Les défis des pipelines d'IA en production

Les systèmes d’intelligence artificielle échouent rarement en production à cause du modèle lui-même. Plus souvent, ce sont les infrastructures sous-jacentes, conçues pour des charges de travail traditionnelles, qui posent problème. En production, les charges de travail IA introduisent une latence variable, des reprises, des pics de concurrence, une contre-pression et des problèmes de contrôle d’accès multi-locataires que les systèmes synchrones peinent à gérer.
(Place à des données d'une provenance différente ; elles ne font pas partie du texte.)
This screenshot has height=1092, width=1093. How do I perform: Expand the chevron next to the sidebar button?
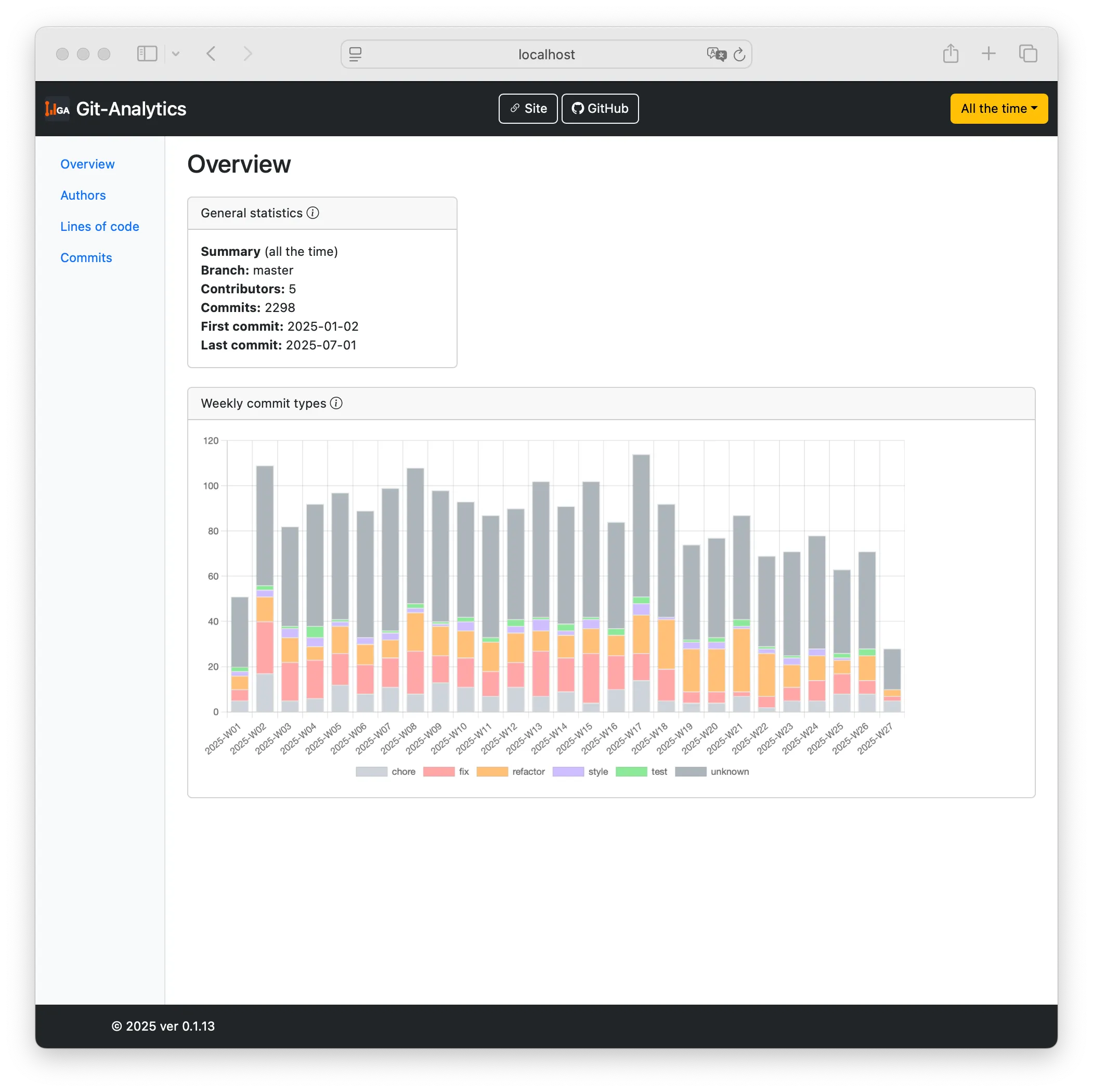pos(176,53)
Le démonstrateur peut fonctionner avec des chaînes requête-réponse HTTP, mais la production est un tout autre environnement : des milliers d’utilisateurs soumettent des requêtes simultanément tandis qu’un LLM prend huit secondes pour répondre, un service d’embedding atteint des limites de débit alors que le trafic d’ingestion continue d’arriver, ou une requête relancée crée par inadvertance des embeddings en double dans la base vectorielle. Ces problèmes ne sont pas des problèmes de modèle, mais des problèmes d’infrastructure.

Le rôle de Kafka

Apache Kafka, la plateforme de streaming événementiel, répond à ces besoins grâce à son découplage asynchrone, sa capacité de relecture (replay) et sa gestion de la contre-pression (backpressure). Kafka permet de dissocier les producteurs de données des consommateurs, ce qui est crucial lorsque les temps de réponse des modèles d’IA sont imprévisibles. En outre, la persistance des messages dans Kafka autorise une relecture en cas d’échec, évitant ainsi les duplications d’embeddings. La contre-pression intégrée de Kafka empêche l’accumulation excessive de messages si un service en aval ralentit. Cependant, Kafka seul ne suffit pas pour un pipeline d’IA moderne : il lui manque une couche d’identité, de filtrage d’accès et de schémas adaptée aux usages multi-locataires.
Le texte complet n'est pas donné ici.